*About this exercise*
Say how many lines in the material below contain the word "Enable", giving the number alone.

*Dataset content*
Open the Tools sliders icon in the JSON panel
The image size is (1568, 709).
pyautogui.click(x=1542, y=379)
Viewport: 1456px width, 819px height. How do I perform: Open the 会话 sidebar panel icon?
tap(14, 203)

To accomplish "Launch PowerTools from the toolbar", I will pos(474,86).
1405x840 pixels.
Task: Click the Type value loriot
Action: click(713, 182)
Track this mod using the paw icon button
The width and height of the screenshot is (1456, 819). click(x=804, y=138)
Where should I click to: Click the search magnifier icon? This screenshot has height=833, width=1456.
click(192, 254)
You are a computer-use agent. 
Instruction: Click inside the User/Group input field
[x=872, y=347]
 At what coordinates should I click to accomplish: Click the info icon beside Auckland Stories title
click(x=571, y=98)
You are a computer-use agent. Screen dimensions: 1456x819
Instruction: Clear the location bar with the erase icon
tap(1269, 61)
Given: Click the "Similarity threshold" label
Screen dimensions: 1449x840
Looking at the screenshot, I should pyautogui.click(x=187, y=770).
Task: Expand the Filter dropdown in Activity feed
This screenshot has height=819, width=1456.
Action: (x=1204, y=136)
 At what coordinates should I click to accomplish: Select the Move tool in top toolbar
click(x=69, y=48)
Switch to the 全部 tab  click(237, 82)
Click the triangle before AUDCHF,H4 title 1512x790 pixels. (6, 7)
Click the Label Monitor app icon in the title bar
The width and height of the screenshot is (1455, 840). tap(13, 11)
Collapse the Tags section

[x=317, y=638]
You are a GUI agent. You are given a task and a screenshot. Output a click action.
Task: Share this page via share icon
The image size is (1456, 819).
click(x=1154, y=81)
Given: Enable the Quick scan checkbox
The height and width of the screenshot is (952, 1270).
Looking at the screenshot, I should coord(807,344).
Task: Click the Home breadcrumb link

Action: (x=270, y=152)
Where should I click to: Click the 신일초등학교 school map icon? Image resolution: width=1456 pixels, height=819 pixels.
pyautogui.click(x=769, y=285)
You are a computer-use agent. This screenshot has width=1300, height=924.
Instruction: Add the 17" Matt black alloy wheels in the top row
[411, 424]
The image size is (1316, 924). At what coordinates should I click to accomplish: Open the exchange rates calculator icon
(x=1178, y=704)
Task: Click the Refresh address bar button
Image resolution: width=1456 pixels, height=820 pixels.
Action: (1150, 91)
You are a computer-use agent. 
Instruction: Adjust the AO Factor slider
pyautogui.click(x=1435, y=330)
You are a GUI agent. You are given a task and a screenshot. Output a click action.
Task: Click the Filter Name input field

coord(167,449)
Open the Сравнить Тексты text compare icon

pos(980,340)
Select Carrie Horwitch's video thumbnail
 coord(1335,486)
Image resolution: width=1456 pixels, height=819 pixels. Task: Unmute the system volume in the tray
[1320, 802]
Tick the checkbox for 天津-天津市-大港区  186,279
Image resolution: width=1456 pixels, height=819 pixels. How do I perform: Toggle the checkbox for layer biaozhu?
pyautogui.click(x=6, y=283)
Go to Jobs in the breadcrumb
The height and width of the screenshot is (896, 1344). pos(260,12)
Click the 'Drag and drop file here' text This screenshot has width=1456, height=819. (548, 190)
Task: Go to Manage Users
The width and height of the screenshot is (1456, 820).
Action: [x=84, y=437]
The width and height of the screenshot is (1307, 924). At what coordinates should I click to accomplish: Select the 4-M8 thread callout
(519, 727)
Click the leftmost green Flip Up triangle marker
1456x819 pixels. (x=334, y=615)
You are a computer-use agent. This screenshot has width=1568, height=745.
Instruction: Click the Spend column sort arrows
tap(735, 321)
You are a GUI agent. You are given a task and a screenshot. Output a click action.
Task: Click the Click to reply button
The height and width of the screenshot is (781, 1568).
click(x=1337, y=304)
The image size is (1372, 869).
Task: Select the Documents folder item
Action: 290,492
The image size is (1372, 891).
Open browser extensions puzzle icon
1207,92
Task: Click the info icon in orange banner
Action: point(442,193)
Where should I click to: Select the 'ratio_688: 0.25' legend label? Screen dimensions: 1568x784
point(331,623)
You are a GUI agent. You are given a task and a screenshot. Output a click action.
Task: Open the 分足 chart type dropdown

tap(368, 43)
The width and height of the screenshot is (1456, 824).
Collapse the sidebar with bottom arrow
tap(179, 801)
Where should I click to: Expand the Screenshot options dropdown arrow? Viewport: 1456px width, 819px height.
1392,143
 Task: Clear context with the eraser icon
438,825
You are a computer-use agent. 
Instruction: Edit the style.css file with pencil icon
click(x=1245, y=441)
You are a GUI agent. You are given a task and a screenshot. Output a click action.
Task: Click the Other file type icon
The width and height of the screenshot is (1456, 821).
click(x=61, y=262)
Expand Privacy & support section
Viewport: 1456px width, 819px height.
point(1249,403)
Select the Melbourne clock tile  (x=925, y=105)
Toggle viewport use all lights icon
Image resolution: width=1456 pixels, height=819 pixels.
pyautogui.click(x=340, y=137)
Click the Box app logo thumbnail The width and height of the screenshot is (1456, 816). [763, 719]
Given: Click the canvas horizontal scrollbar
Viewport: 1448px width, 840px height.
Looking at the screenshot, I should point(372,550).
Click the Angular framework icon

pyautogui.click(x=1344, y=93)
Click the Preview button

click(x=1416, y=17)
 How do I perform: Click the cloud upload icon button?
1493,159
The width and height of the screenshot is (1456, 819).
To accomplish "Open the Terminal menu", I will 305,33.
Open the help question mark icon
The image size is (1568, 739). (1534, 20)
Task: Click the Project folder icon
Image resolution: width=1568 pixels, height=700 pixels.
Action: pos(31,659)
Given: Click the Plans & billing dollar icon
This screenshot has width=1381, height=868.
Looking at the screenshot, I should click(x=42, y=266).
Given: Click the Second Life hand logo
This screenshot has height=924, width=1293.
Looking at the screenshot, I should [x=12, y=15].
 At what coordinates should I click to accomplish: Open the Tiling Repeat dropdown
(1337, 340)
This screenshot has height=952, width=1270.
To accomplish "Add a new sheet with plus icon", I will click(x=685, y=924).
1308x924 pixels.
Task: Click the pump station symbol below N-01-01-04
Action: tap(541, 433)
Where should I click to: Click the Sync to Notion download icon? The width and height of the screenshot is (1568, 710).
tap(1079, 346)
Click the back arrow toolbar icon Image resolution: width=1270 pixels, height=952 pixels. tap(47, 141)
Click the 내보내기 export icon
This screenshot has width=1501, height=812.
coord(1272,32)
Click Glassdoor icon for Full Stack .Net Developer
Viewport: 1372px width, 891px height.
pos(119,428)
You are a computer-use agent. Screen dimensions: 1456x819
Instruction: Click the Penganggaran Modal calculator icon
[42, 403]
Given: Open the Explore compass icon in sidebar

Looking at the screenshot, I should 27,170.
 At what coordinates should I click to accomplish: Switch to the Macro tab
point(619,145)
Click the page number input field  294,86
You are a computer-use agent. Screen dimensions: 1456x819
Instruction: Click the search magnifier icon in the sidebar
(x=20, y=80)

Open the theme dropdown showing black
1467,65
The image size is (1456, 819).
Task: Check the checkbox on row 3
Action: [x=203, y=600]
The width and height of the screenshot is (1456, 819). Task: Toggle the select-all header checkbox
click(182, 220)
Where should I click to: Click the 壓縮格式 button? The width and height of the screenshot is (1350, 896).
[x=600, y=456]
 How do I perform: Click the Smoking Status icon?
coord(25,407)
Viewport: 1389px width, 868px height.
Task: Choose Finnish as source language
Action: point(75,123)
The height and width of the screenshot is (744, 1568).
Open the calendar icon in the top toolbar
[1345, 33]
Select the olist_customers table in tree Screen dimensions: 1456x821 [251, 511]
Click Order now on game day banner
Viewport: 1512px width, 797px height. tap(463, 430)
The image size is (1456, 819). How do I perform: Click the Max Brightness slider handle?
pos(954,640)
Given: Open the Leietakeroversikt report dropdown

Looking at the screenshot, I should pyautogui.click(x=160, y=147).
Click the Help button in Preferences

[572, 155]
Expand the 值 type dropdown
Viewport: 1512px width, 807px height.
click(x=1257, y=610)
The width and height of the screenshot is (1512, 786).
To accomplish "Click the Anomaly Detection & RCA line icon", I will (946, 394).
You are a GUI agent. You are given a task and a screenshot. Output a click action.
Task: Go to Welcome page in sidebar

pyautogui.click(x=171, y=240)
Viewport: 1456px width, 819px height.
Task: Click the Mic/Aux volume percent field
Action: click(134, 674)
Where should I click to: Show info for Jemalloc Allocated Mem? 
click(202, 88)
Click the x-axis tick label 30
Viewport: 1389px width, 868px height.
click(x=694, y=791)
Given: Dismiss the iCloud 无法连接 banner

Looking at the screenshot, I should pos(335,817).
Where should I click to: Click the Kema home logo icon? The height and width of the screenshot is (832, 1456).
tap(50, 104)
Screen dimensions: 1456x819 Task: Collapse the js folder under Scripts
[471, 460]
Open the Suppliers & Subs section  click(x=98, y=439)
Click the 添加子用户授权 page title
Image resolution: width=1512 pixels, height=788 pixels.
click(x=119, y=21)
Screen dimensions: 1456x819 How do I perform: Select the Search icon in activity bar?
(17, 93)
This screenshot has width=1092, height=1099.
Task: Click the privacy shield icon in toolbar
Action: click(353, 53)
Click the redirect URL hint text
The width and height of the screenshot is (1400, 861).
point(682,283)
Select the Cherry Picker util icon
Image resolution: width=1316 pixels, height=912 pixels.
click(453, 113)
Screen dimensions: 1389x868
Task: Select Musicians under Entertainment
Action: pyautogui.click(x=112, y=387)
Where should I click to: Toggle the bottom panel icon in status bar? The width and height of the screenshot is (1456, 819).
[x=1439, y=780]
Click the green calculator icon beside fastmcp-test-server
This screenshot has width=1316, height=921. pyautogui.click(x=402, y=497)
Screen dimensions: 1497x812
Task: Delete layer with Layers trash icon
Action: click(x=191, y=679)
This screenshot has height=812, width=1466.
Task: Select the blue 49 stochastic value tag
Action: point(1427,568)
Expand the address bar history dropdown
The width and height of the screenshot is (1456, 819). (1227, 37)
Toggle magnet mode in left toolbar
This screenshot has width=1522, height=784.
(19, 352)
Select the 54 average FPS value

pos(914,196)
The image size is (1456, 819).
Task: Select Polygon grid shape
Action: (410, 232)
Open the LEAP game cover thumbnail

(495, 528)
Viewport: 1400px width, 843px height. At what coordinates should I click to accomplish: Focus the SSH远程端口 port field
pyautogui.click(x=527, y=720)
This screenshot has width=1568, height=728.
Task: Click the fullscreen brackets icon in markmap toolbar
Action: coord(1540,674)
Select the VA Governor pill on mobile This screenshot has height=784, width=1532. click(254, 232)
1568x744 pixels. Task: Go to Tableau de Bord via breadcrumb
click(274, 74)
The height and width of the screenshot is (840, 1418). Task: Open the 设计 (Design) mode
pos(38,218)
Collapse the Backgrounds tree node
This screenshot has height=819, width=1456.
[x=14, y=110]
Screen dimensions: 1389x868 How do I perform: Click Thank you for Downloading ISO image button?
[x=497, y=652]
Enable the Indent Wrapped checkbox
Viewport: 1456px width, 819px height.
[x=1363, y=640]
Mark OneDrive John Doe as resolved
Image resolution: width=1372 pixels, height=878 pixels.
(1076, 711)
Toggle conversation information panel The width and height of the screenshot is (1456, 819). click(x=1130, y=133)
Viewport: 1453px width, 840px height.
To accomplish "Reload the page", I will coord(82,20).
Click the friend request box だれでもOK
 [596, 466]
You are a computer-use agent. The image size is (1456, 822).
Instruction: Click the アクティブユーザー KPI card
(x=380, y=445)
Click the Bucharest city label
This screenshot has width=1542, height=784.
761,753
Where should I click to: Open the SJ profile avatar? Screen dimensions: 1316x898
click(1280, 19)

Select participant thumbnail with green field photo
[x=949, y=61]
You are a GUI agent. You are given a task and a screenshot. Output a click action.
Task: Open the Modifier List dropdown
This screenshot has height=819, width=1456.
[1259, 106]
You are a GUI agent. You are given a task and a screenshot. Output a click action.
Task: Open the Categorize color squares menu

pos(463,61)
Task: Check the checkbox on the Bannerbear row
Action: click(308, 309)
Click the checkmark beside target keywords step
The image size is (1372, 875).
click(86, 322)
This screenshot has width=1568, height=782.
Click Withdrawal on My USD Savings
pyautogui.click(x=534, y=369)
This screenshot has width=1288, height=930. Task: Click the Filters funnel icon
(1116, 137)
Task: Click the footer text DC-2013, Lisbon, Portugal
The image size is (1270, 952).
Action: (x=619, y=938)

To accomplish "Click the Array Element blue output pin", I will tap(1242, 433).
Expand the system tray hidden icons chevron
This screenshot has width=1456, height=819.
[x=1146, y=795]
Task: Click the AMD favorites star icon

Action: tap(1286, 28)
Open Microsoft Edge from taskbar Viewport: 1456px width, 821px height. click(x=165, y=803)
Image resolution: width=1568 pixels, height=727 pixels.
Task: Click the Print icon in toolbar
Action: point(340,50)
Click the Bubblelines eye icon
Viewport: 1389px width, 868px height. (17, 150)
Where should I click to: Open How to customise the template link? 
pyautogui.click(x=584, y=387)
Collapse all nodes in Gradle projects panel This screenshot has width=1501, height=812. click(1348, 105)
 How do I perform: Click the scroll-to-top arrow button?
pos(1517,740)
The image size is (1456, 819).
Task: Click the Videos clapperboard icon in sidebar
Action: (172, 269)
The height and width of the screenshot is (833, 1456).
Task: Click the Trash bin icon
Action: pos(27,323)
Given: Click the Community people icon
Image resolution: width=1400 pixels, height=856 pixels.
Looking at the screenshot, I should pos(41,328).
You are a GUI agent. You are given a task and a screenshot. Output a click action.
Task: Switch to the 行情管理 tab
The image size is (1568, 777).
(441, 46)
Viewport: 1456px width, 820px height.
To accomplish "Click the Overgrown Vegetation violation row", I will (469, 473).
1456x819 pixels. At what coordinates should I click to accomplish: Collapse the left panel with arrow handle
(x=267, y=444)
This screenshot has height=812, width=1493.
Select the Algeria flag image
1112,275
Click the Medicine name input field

*Task output*
2